While such activity would seem to make NO a prime candidate for drug design, the problem is delivery — because it is a gas. In recent years, the gas storage capacity and biocompatibility of metal-organic-frameworks — dissolvable compounds consisting of metal ions and rigid organic chemicals that can stably trap gas molecules — have gained significant attention as candidates for delivering gas-based drugs. The new work extends this further than ever before, showing that these metal-organic frameworks can store and slowly deliver NO over an unprecedented amount of time, which is key for the drug’s anti-thrombogenic action.
“This is an elegant and efficient method to store and deliver large amounts of NO for antibacterial purposes,” said Christian Serre. “Or it can release controlled amounts of nitric oxide at the very low biological level for a prolonged period of time, in order to use it as a way to inhibit platelet aggregation.” Serre is a CNRS research director at the Institut Lavoisier de Versailles, and also heads the institute’s ‘Porous Solids’ research group.
Serre’s consortium has previously reported the use of porous hybrid solids, such as metal-organic-frameworks, for the controlled delivery of nitric oxide gas. Their current paper on derivatives of iron polycarboxylates as framework candidate appears in the journal APL Materials, from AIP Publishing.
Serre and his group worked in collaboration with Russell Morris’s team at the University of St Andrews in Scotland and researchers from Université de Basse-Normandie in France. The groups analyzed the NO adsorption and release properties of several porous biodegradable and biocompatible iron carboxylate metal-organic frameworks by use of infrared spectroscopy analysis, adsorption & desorption isotherms and water-triggered release tests.
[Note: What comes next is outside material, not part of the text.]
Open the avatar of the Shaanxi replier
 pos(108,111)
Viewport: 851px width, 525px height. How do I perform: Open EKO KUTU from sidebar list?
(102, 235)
In doing so, they confirmed the large nitric oxide absorption capacity of the iron frameworks, and that the NO was strongly bonding to the acidic metal sites on the molecules. Serre’s group and coauthors also found that partially reducing the iron (III) into iron (II) enhances the affinity of the NO molecules for the framework. This strong interaction allows for a controlled release for a prolonged state of time — days, at the biological level. This time scale depends on both the metal-organic framework structure and the oxidation state of iron, which can be carefully calibrated as needed for drug treatment.
These performances, associated with the biodegradable and low toxicity character of these metal-organic frameworks, might pave the way for their use in medical therapies or cosmetics formulation, which is one of the objectives of Serre’s consortium in the near future. Current and forthcoming work includes using further spectroscopic experiments to understand the complex behavior of the iron frameworks once loaded with nitric oxide.